▸ Problem details:
Reproduce everything in the passage on the painting of Jahangir and Abbas from "Jahangir is towering" down to "and is unarmed.".

___ Document excerpt ___

Jahangir is towering over Abbas, who he holds in a "dominant embrace". Abbas is depicted in a submissive, diminutive position, with his thin arms unable to even encircle the much larger emperor. Jahangir is richly dressed, and wears bejeweled ornaments, and has a dagger hanging from his waistband, while Abbas wears no ornaments and is unarmed.

The background consists of a nimbus, that depicts a golden solar orb resting upon a crescent moon. The nimbus is held up by two cherubs. This nimbus represents the concept of farr, that states that a divine illumination is present in worthy kings. The fact that Jahangir and Abbas share the nimbus, indicates the worthiness of both rulers. As was common, the floral border is by a different artist, in this case Muhammad Sadiq.

The lower part of the painting is occupied by a geographically accurate globe, the design of which is most likely based upon European globes that had been brought to the Mughal court by the English diplomat Thomas Roe. The globe was an important motif used in paintings during the reign of Jahangir, with several depictions of the emperor holding, standing upon, or receiving a globe being painted by artists of this period. The globe represents Earthly rule, and alludes to the meaning of "Jahangir", that is, "world-seizer".

___ Supplied material ___

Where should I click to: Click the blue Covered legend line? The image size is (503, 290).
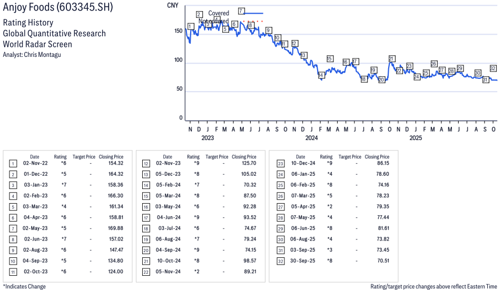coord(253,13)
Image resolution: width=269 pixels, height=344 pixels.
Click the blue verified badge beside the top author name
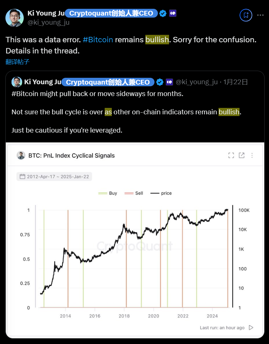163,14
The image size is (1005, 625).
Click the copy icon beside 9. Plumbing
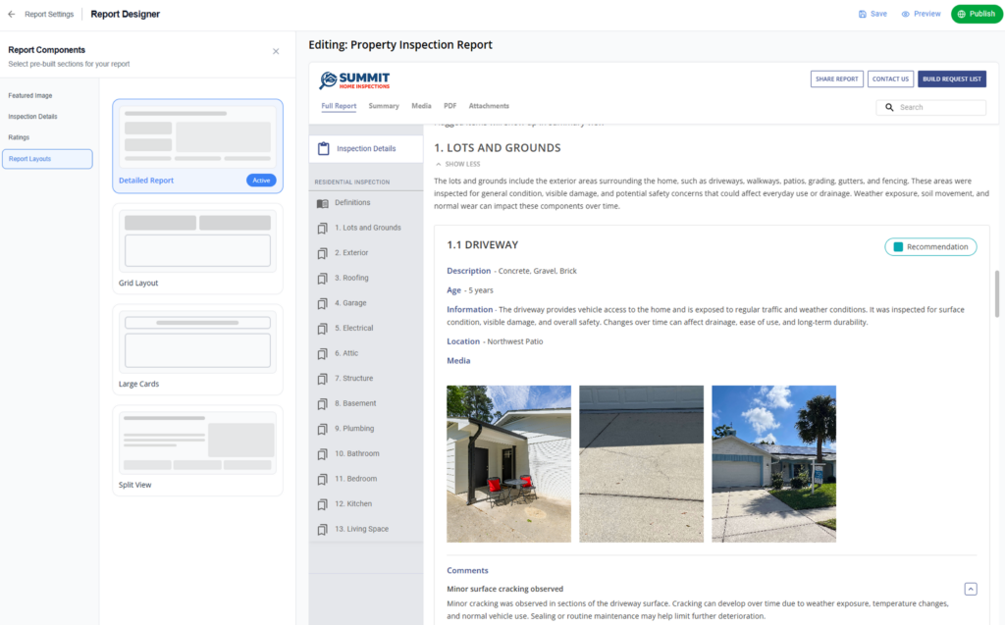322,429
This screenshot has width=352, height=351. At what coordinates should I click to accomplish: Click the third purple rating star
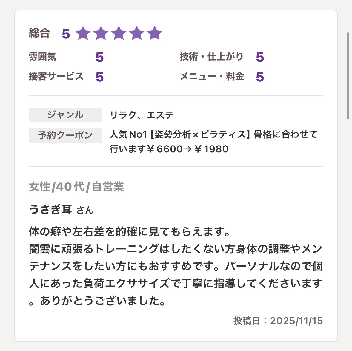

___

▸ Written answer:
Jahangir is towering over Abbas, who he holds in a "dominant embrace". Abbas is depicted in a submissive, diminutive position, with his thin arms unable to even encircle the much larger emperor. Jahangir is richly dressed, and wears bejeweled ornaments, and has a dagger hanging from his waistband, while Abbas wears no ornaments and is unarmed.